Data collection is a considerable operation in Wireless sensor network (WSN) to minimize the energy dissipation of sensor nodes and thereby increasing the network lifetime. A lot of research works have been designed for data gathering in WSN. A multi-mobile agent itinerary planning based energy and fault aware data aggregation and zone-based energy-aware data collection routing protocol was introduced to obtain better energy usage and data delivery in WSN. However, data aggregation accuracy was not increased and energy consumption during data aggregation was not reduced. In order to overcome such limitations, an Energy Aware Decision Stump Linear Programming Boosting Node Classification based Data Aggregation (EADSLPBNC-DA) Model is proposed. Initially, residual energy for every sensor node is calculated for performing the node classification. After that, linear programming boosting classification (LPBC) model is applied in EADSLPBNC-DA Model which increased the margin between the training samples (i.e., sensor nodes) of different classes. The LPBC model constructs a strong classifier by combining number of weak decision stump result. Subsequently, strong classifier in EADSLPBNC-DA Model accurately classifies each input sensor node as higher energy or lower energy node which reduced the misclassification error.
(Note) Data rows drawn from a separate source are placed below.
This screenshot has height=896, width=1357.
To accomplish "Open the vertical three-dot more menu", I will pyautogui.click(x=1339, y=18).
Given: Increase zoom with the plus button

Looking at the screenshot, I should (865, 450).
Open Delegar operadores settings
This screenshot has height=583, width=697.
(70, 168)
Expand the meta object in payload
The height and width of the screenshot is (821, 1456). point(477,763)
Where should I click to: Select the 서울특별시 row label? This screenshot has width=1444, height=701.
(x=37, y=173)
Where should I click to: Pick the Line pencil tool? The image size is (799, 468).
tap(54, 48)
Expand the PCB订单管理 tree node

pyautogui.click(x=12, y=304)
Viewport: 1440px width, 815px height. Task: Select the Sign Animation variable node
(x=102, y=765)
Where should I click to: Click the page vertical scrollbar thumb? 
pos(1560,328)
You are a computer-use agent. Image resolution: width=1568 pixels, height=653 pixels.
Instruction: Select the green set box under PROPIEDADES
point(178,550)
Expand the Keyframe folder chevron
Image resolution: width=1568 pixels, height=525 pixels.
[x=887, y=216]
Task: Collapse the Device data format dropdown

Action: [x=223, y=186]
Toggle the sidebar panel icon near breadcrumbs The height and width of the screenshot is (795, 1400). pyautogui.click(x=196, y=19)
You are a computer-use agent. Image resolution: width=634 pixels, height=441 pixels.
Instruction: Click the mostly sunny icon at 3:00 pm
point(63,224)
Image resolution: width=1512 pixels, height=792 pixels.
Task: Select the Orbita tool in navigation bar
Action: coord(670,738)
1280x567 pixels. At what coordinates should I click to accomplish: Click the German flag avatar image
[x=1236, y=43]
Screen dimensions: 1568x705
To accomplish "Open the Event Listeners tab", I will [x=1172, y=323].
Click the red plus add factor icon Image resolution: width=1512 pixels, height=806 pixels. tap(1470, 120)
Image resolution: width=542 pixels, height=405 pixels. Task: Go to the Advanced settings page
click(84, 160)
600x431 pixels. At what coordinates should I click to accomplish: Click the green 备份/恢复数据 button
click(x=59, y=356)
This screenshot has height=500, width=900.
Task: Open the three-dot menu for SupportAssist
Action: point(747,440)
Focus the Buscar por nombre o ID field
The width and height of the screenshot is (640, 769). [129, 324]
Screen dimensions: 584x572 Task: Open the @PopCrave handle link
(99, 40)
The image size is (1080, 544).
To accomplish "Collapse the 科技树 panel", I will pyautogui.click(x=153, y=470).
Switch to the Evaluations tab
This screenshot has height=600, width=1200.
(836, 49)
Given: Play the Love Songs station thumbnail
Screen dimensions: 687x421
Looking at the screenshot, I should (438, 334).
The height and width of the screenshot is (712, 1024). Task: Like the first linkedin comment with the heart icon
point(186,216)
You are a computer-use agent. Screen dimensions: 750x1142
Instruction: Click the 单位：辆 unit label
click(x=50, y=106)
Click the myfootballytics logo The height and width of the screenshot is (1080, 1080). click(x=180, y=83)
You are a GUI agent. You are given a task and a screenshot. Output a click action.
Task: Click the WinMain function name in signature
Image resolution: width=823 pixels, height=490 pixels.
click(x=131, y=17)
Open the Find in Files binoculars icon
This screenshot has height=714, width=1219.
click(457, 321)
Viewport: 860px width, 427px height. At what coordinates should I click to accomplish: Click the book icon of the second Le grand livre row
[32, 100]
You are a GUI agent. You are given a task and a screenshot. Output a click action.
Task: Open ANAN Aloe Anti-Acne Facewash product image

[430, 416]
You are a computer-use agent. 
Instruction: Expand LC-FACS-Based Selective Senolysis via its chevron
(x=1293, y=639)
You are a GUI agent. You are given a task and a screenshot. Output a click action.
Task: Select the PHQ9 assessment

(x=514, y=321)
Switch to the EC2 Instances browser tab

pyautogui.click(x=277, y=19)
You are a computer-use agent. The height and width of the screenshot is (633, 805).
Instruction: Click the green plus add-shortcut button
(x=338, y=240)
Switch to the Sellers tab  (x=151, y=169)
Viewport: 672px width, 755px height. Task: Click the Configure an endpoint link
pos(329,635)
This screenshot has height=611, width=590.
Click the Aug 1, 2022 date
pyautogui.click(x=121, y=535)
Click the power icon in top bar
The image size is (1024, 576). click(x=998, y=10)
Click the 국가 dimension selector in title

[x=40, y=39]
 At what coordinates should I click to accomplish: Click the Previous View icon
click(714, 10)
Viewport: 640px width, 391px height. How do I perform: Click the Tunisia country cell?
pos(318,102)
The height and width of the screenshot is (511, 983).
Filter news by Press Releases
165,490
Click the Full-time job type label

Then, the lesser energy sensor nodes in WSN transmit the data packets to the neighboring higher energy sensor nodes through calculating the distance by Manhattan distance formula. Finally, the sink node gathers the data packets from the higher energy sensor nodes. As a result, EADSLPBNC-DA Model attains energy efficient data collection in WSN. Experimental evaluation of EADSLPBNC-DA Model is carried out on factors such as energy consumption, delay, data aggregation accuracy, network lifetime and data aggregation time with respect to number of sensor nodes and number of data packets. From the simulation results, proposed EADSLPBNC-DA Model significantly reduces the energy consumption by 22%, delay by 35% and data aggregation time by 28% when compared to the existing techniques. In addition, the data aggregation accuracy and network lifetime gets increased by 13% and 10% respectively compared to state-of-the-art works.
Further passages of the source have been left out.